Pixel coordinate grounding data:
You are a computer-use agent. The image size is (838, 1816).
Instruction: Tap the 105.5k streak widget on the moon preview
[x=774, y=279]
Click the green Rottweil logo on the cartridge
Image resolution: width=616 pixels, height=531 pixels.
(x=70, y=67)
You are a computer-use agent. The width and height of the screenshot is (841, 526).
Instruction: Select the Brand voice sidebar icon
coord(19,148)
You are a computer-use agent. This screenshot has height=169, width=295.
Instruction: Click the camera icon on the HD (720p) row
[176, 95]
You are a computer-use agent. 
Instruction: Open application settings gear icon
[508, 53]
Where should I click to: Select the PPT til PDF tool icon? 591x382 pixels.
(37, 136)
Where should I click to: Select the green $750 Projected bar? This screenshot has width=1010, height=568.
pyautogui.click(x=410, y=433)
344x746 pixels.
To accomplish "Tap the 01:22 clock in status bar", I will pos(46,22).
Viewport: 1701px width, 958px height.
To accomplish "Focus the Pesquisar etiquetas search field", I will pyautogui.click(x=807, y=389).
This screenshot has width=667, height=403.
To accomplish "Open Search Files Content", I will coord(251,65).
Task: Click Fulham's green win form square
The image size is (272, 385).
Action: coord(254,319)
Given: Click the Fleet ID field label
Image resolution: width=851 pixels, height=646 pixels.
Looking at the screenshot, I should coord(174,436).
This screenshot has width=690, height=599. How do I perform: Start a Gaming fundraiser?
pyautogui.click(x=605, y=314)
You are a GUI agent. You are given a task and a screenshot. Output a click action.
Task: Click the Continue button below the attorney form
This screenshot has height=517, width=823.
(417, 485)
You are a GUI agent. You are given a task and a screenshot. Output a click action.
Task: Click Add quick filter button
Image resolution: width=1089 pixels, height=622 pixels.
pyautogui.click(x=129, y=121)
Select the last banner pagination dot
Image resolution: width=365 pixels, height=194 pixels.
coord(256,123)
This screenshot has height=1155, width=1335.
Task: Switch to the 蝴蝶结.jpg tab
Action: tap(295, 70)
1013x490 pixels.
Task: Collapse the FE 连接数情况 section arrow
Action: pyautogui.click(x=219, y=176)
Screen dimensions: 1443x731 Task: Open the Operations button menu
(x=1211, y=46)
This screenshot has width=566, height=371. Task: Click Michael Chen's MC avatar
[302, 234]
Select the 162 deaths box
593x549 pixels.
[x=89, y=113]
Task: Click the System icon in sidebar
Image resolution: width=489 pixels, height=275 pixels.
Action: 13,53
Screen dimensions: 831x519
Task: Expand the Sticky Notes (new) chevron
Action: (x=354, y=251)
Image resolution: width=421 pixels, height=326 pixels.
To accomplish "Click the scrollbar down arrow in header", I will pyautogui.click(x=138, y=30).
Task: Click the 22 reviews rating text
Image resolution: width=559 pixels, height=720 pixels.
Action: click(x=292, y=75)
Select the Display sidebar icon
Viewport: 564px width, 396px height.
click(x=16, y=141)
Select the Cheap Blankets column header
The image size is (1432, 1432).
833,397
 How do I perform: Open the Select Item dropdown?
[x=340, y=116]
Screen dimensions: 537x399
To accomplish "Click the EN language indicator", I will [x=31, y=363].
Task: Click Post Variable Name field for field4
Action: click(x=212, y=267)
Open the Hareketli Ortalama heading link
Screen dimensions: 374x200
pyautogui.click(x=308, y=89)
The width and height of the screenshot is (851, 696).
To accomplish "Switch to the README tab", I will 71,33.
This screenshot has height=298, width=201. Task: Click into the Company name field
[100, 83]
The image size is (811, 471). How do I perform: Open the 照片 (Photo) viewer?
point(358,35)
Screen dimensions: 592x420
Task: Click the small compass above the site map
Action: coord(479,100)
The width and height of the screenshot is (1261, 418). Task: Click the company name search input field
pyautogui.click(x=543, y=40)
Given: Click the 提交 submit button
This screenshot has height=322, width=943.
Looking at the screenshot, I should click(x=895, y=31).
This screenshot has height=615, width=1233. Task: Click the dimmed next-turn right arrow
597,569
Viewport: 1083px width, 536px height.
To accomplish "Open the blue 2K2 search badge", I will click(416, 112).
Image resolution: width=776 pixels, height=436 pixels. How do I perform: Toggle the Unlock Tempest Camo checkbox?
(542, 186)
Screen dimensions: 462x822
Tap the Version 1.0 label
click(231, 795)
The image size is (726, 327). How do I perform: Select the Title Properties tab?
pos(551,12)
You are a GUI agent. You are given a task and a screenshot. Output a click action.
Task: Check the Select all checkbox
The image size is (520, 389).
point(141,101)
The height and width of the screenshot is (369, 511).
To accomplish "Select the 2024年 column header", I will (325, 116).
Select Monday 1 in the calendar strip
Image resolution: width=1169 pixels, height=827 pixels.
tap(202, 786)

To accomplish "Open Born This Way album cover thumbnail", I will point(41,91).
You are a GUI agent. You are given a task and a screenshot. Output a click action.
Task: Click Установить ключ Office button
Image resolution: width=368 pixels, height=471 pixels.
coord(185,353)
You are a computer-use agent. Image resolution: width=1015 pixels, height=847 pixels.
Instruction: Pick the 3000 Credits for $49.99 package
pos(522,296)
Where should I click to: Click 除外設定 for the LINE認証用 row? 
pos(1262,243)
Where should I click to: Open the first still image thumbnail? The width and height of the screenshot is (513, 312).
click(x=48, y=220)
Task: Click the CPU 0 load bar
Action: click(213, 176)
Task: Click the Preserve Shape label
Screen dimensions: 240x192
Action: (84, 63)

> [Goal of the exercise]: Return every line of the preceding records in which the word "header" appears.

> [Result for this task]:
To accomplish "Click the scrollbar down arrow in header", I will pyautogui.click(x=138, y=30).
Select the Cheap Blankets column header
To accomplish "Select the 2024年 column header", I will (325, 116).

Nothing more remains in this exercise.